Jürgen Reulecke/Barbara Stambolis (Hrsg.), 100 Jahre Jugendherbergen. 1909-2009. Anfänge - Wandlungen - Rück- und Ausblicke, Klartext Verlag, Essen 2009, 443 S., geb., 24,90 €.

Dass sich aus den vagen Plänen für die Schaffung von „Volksschülerherbergen“ binnen weniger Jahrzehnte ein umfassendes Netz von mehreren 100 Jugendherbergen und einem mitgliederstarken Dachverband entwickeln würde, war zunächst keineswegs absehbar. Im Gegenteil: Als Richard Schirrmann, der ,Vater' der Jugendherbergsidee, im Herbst 1909 begann, seine Vorstellungen von Nachtherbergen für wandernde Schülergruppen zu bewerben, hielt sich das Interesse durchaus in Grenzen. Geradezu abenteuerlich erschien das Ansinnen, dass Volksschullehrer ihre Schulhäuser in den Ferien als Nachtunterkunft zur Verfügung stellen könnten. Dabei störte sich die angesprochene Lehrerschaft allerdings weniger an der in der Idee von der „wandernden Schule“ transportierten Kritik an „verkopften“ und „stadtverkäfigten“ Lehranstalten, sondern sah sich durch die (vermeintliche) Degradierung zum „Herbergsvater“ um ihre Reputation gebracht.

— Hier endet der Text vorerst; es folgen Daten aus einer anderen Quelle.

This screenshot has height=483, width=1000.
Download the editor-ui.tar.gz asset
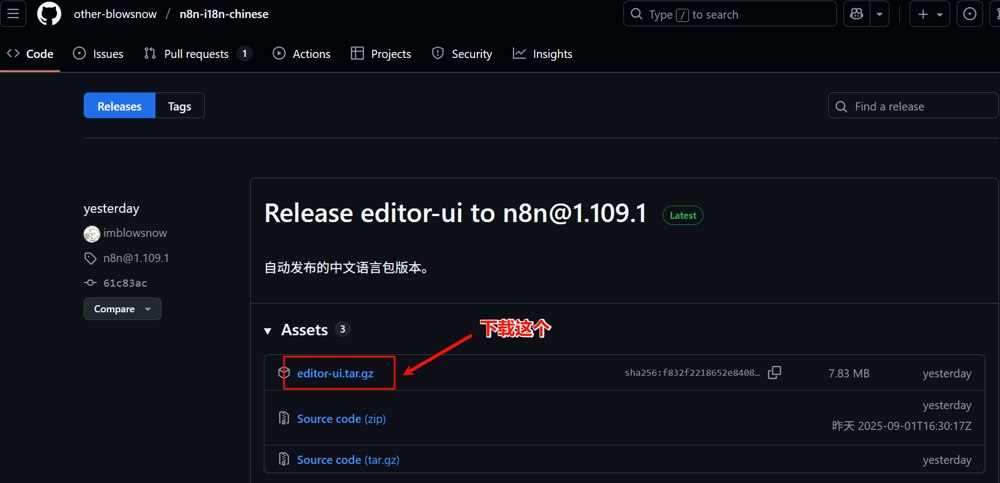tap(335, 373)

Gleichwohl: Aller anfänglichen Skepsis zum Trotz setzte sich die Idee von billigen und erreichbaren Herbergen für alle Schüler (also unabhängig von Schulstufe und Herkunft) unaufhaltsam durch. Bereits ein Jahr nachdem die erste deutsche Jugendherberge 1912 im sauerländischen Altena gegründet wurde, waren im Herbergsverzeichnis 174 Einrichtungen registriert und schon 1914 hatte sich diese Zahl verdreifacht. Offensichtlich erwies sich die von Schirrmann propagierte Idee, dass jeder größere Ort eine Jugendherberge haben müsste, als hoch anschlussfähig, sowohl für die auf die Jugend gerichteten Aufbruchs- und Erneuerungshoffnungen des frühen 20. Jahrhunderts als auch für die damit korrespondierenden volkspädagogischen und jugendpflegerischen Vorstellungen.

Insbesondere nach dem Ende des Ersten Weltkriegs erlebte die Jugendherbergsbewegung einen ungeheuren Zuwachs. Die Zahl der Jugendherbergen stieg rapide an und erreichte Mitte der 1920er Jahre mit mehr als 2.000 Einrichtungen einen vorläufigen Höhepunkt. Damit war man zwar noch weit entfernt von den Wunschvorstellungen Schirrmanns, dem ein Netz von nicht weniger als 10.000 Einrichtungen vorschwebte, hatte aber die Jugendherbergen tief in der expandierenden Jugendfreizeitkultur und wohl auch in den Lebenshorizonten vieler Jugendlicher verankert. Mehr als drei Millionen Übernachtungen zwischen 1919 und 1932 legen davon ein beredtes Zeugnis ab. Im Reichsverband für deutsche Jugendherbergen waren zu diesem Zeitpunkt mehr als 250 Organisationen und Vereine aus dem gesamten Spektrum des Weimarer Vereins- und Verbandswesen organisiert, was ebenfalls für die Wirksamkeit der Jugendherbergsidee spricht.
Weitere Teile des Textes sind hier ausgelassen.